DESCRIPTION OF THE TASK
Will you give the material below again, every line exactly as it is?

MATERIAL FOR THE TASK

--- START ---

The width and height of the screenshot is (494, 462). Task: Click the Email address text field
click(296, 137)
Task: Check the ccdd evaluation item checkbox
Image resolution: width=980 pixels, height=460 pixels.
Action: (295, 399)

--- END ---

EXERCISE OUTPUT
The width and height of the screenshot is (494, 462). Task: Click the Email address text field
click(296, 137)
Task: Check the ccdd evaluation item checkbox
Image resolution: width=980 pixels, height=460 pixels.
Action: (295, 399)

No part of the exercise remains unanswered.